Tan sólo un mes después de que el PCE tratara de indagar en estas conexiones, González Pacheco fue apartado de Antiterrorismo. Su nuevo destino, la Comisaria General de la Policía Judicial. El cambio, que se interpretó como “un intento de mejorar la imagen” de la Brigada Central de Información, no gustó nada a Billy el Niño. Entre sus mayores hazañas durante esta última etapa en el Cuerpo destacaron la recuperación en Italia del retablo de San Miguel de Aralar o la detención en Madrid de José Antonio Valdelomar, protagonista de la película Deprisa, deprisa, tras atracar un banco. Pero al policía no le apasionaba su nueva vida. Por eso, comenzó a plantearse dar el salto a la empresa privada. Y ni nada ni nadie logró que el agente cambiase de opinión. Tampoco la segunda medalla de plata al mérito policial que le concedió Rosón en 30 de marzo de 1982.

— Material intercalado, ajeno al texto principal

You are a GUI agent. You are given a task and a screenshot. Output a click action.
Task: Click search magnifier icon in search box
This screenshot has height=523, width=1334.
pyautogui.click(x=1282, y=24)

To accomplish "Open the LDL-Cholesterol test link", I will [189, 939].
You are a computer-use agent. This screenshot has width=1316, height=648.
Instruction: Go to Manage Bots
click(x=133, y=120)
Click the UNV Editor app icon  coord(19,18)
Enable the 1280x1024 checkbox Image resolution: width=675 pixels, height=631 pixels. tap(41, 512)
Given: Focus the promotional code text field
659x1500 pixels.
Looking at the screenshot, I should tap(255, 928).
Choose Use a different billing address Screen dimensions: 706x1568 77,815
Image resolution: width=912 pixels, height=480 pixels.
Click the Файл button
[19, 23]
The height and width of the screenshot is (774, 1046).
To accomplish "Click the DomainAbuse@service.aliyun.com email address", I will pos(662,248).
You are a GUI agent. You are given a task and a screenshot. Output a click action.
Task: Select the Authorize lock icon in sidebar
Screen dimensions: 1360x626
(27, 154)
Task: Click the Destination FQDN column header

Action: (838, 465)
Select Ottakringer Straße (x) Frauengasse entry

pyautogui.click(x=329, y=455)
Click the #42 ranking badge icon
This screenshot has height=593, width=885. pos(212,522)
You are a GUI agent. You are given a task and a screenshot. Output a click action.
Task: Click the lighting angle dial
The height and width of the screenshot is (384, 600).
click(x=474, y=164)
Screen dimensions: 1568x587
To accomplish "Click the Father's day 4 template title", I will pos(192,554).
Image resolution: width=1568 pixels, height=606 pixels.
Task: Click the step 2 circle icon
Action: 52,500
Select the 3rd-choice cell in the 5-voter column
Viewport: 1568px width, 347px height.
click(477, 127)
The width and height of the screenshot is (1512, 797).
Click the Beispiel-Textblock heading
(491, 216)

Así, con cuatro condecoraciones y un plus acumulado del 50% sobre su pensión vitalicia, Billy el Niño pidió la excedencia en el Cuerpo Superior de Policía y fichó en 1982 por la empresa Hispavinsa, ligada a la multinacional del automóvil Talbot, como jefe de seguridad. Tras varios años de un lado para otro, decidió en 1996 crear su propia empresa de seguridad privada. Y como socio tuvo al excomisario Jesús Martínez Torres, que en tiempos pasados había sido su jefe y que, al igual que González Pacheco, tiene medallas pensionadas mientras está imputado por torturas en el marco de la querella argentina. Tras eso, la pista de Billy el Niño se perdió. Sin embargo, el pasado de este viejo policía, que ahora supera los 70 años, siempre vuelve. Sus víctimas, como él quería, grabaron a fuego en la memoria su nombre y su cara. Y, desde hace años, intentan sin descanso que Antonio González Pacheco, alias Billy el Niño, sea juzgado por todas las torturas que cometió durante el tardofranquismo y le sean retiradas sus honoríficas y lucrativas medallas.

Antonio González Pacheco, alias Billy el Niño, siempre quiso que los detenidos a los que interrogaba a base de palizas durante los últimos compases del franquismo jamás olvidaran ni su cara ni su nombre. Por eso, una de sus frases más repetidas cuando se ponía delante de una de sus víctimas era: “Sabes quién soy, ¿verdad?”. Le gustaba sentirse importante. Le encantaba llevar en todo momento la batuta en los sótanos de la Dirección General de Seguridad. Él era quien tenía el control. Y ellos, todos esos rojos a los que conseguía capturar, eran los que o hablaban o vivían en carne propia sus brutales técnicas de interrogatorio. Como siempre quiso, sus víctimas nunca le olvidaron. Por eso, ahora tiene que vivir esquivando medios de comunicación y querellas por torturas. Y sobre un fino hilo penden también las cuatro medallas al mérito policial que recibió durante su etapa en el Cuerpo, condecoraciones por las que acumula un plus sobre su pensión vitalicia del 50%.